- Document passage -

I’ve written a lot about medical issues that result from natural and man-made disasters. When we read about mass casualties caused by epidemics, building fires, floods, and other disasters, it’s easy to forget that each victim is important. We don’t just mean generally, but to parents, children, and friends.
When hospitals are overcrowded, exhausted but dedicated medical professionals take a beating. They’re human and fallible. Even in normal times, it’s easy for a patient to “fall through the cracks” and, perhaps, not receive the absolute best care possible.
As humans are, well, human, the highest level medical facilities may make mistakes. This happened to one of our adult sons, Daniel. Daniel had severe diabetes since the age of nine. Due to his disease, he developed kidney failure and partial blindness; he was on dialysis and a transplant list for more than a year.
After a number of false alarms, a kidney and pancreas became available when a drunk driver took the life of a young father as he was riding his bicycle. Daniel underwent kidney and pancreas transplant surgery at a famous big-city hospital, one of the few in the state that performed this type of procedure.
Perhaps as a testament to his youth, Daniel’s new organs functioned well from the very start, producing urine and lowering his blood sugars to almost normal levels within 24 hours. Several days after the operation, he was deemed well enough to leave the Intensive Care Unit and go to a regular hospital floor. This meant that, instead of having a nurse assigned solely to him, he shared a nurse with several other patients. This is standard operating procedure and usually has no ominous implications.
However, when we went to see him the day of his transfer, he took a turn for the worse. He was pale and his abdomen seemed more distended that it did before. There was a drain coming out of his belly, and it was full of bright red blood.
Seeing the blood draining out of his abdomen was concerning, to say the least. A transplanted kidney goes into the abdomen and bleeding is a known complication of the procedure. Having performed many surgeries myself, I took it upon myself to examine my son. I took Daniel’s vital signs earlier than scheduled and found him to have a racing pulse (tachycardia) and a very low blood pressure (hypotension). As we were unable to find medical staff, we emptied the bloody drain and watched it rapidly fill up again (and again) in short order. It was clear that he was bleeding internally.
This was very late at night, well after visiting hours. Staffing was light, and it took some time to find his nurse, who was attending another patient. Our hackles were raised, and we’re not ashamed to admit that we raised a racket. This led an overworked resident to take a serious look at Daniel. To her credit, the young doctor realized that something was wrong, and Daniel returned to the operating room. They wound up removing three liters of free blood from his abdomen before the hemorrhage came under control. He required transfusions of multiple units of blood and clotting factors.
Daniel recovered from this ordeal and, thankfully, his transplanted kidney and pancreas are still functioning years later. Thinking back, however, we shudder to realize how badly it could have ended. If we weren’t present at his bedside that night, we would have received a call in the morning notifying us that he had passed away during the night.

Dataset excerpts
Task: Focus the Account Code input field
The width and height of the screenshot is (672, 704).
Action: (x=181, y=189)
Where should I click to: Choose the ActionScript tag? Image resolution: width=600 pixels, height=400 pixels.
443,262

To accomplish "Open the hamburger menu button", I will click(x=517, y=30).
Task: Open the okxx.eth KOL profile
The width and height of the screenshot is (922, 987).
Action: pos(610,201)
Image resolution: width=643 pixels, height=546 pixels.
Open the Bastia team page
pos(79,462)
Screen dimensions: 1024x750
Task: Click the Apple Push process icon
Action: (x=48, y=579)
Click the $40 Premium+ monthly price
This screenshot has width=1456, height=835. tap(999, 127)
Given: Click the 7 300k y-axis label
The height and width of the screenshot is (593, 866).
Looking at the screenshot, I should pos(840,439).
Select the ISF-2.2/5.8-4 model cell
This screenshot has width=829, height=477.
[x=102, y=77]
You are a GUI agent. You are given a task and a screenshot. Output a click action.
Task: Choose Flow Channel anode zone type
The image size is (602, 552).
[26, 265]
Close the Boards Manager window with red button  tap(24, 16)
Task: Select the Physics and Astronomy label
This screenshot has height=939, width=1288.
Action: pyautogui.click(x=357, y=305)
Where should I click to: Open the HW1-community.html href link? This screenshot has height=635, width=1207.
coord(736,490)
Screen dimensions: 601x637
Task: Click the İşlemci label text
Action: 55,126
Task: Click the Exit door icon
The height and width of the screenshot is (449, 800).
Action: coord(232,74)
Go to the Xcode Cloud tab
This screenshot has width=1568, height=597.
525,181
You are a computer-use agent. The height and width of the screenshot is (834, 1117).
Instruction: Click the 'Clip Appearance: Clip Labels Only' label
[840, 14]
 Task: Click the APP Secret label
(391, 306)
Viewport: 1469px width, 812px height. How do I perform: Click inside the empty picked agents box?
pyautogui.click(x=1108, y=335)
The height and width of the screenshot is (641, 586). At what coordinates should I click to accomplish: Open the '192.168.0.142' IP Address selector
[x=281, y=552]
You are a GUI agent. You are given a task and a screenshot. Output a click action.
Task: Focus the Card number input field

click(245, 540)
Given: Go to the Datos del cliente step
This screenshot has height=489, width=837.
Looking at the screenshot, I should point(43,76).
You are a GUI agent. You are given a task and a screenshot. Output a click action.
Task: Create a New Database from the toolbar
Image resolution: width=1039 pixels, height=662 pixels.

- Questions on the material -
[a] In the account of Daniel's transplant, how much free blood was removed from his abdomen before the hemorrhage came under control?
[b] Print part of the account of Daniel's transplant word for word, beginning at the words "However, when we" and stopping after "was bleeding internally.".
These records come from a separate source and not from the account of Daniel's transplant.

- Written responses -
[a] Three liters of free blood were removed.

[b]
However, when we went to see him the day of his transfer, he took a turn for the worse. He was pale and his abdomen seemed more distended that it did before. There was a drain coming out of his belly, and it was full of bright red blood.
Seeing the blood draining out of his abdomen was concerning, to say the least. A transplanted kidney goes into the abdomen and bleeding is a known complication of the procedure. Having performed many surgeries myself, I took it upon myself to examine my son. I took Daniel’s vital signs earlier than scheduled and found him to have a racing pulse (tachycardia) and a very low blood pressure (hypotension). As we were unable to find medical staff, we emptied the bloody drain and watched it rapidly fill up again (and again) in short order. It was clear that he was bleeding internally.